Embora seu papel fosse pequeno, ela considerou que era o reconhecimento que sempre almejou, ao lado de atores renomados como Michael B. Jordan, Lupita Nyong’o e Angela Bassett.
“Nesse papel, o diretor viu algo em mim que me colocou no mesmo nível deles,” declarou ela ao News24 em 2022.
Gabisile Connie Chiume nasceu em 5 de junho de 1952, em Welkom, uma cidade mineradora na província Free State da África do Sul. Seu pai era um trabalhador migrante de Malawi, e sua mãe era sul-africana.
Ms. Chiume foi para a província vizinha, Eastern Cape, para concluir o ensino médio e inicialmente iniciou a formação de enfermeira. Mais tarde, ela mudou de rumo e estudou para se tornar professora, uma das poucas opções profissionais disponíveis para os sul-africanos negros durante o apartheid.
No entanto, seu desejo sempre foi o palco. Em 1977, no meio de levantes estudantis na África do Sul, ela deixou o país para se juntar a um grupo musical itinerante, viajando para Israel e Grécia. Ela também participou do conhecido musical sul-africano “Ipi Ntombi”. Durante sua estadia no exterior, também apareceu em produções de “Porgy and Bess” e “The Little Shop of Horrors”, de acordo com o Ministério do Esporte, Artes e Cultura da África do Sul.
Com o início do fim do apartheid, Ms. Chiume retornou à África do Sul e estrelou várias séries de televisão que apresentaram personagens negros com mais complexidade e autonomia. Com a transição da África do Sul para uma democracia multirracial, a programação da South African Broadcasting Corporation passou a ser gerida por escritores, diretores e produtores de cor, que criaram filmes e séries que retratavam tanto a dureza da vida nos bairros quanto o lado mais leve da reconciliação racial.
As séries de televisão também focaram na coesão social e na educação sobre a pandemia de AIDS. Logo, as telenovelas se tornaram populares, seguidas pelo surgimento dos serviços de streaming.
Ms. Chiume construiu uma carreira sólida em todas essas plataformas, com papéis em pelo menos duas dúzias de séries e filmes, desde comédias até dramas. Ela conquistou prêmios locais e se tornou uma figura conhecida na África do Sul.
“Quando comecei, nem havia uma estação de TV para negros,” disse ela ao News24. Ainda assim, atuar em uma indústria em formação trouxe insegurança constante, mesmo para atores veteranos.
“Houve progresso nesse aspecto,” afirmou, “e o dinheiro que ganhávamos na época é muito melhor agora.
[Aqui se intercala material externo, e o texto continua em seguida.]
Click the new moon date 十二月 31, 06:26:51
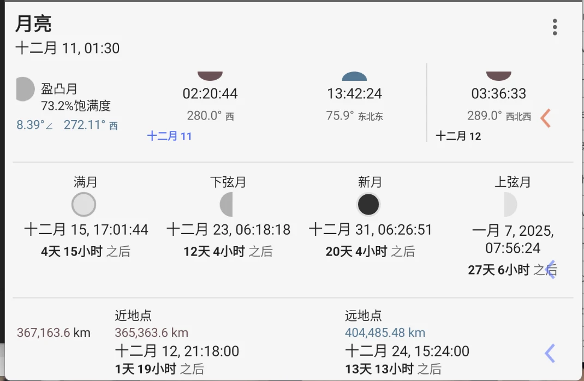Image resolution: width=584 pixels, height=381 pixels. 371,229
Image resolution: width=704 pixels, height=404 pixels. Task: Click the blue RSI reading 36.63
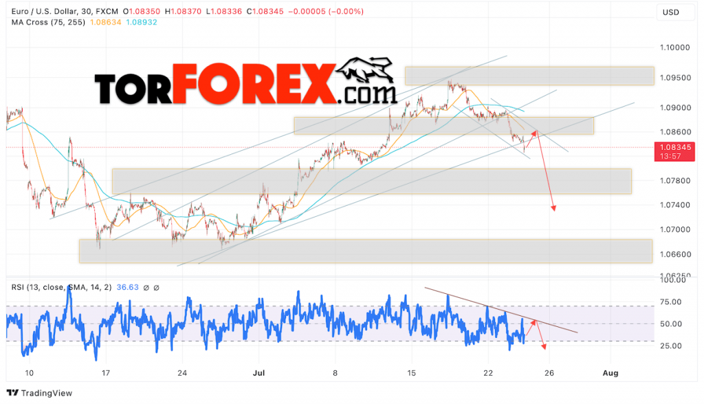[129, 288]
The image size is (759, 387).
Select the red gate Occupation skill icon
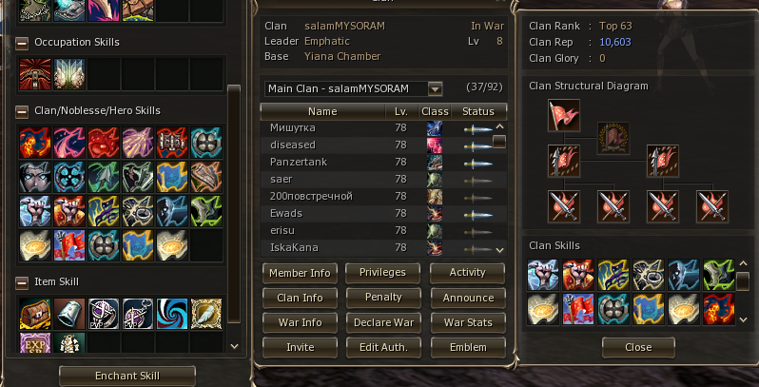tap(35, 74)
Mas ainda há muito a fazer para mudar o cenário.”
Nos últimos anos de sua carreira, Ms. Chiume foi frequentemente escalada para papéis de matriarcas, incluindo no álbum visual “Black is King” de Beyoncé, lançado em 2020. Mas as mães e avós que ela interpretou poderiam tanto entregar um abraço caloroso quanto uma traição vilanesca.
“Ela tinha uma inteligência própria, como se reverenciasse tanto a história e o personagem que nunca retratava caricaturas,” afirmou Karabo Lediga, uma cineasta independente da África do Sul. Ms. Lediga convidou Ms. Chiume para estrelar seu curta-metragem de 2020, “What Did You Dream?”
Para a surpresa de Ms. Lediga, Ms. Chiume não só aceitou o convite, mas sua presença no set também criou um ambiente seguro para jovens cineastas e os atores mirins que contracenaram com ela.
“Ela deu uma aprovação imediata ao filme, o que fez com que as pessoas o levassem mais a sério,” disse Ms. Lediga.
Ms. Chiume deixa três filhos e cinco netos.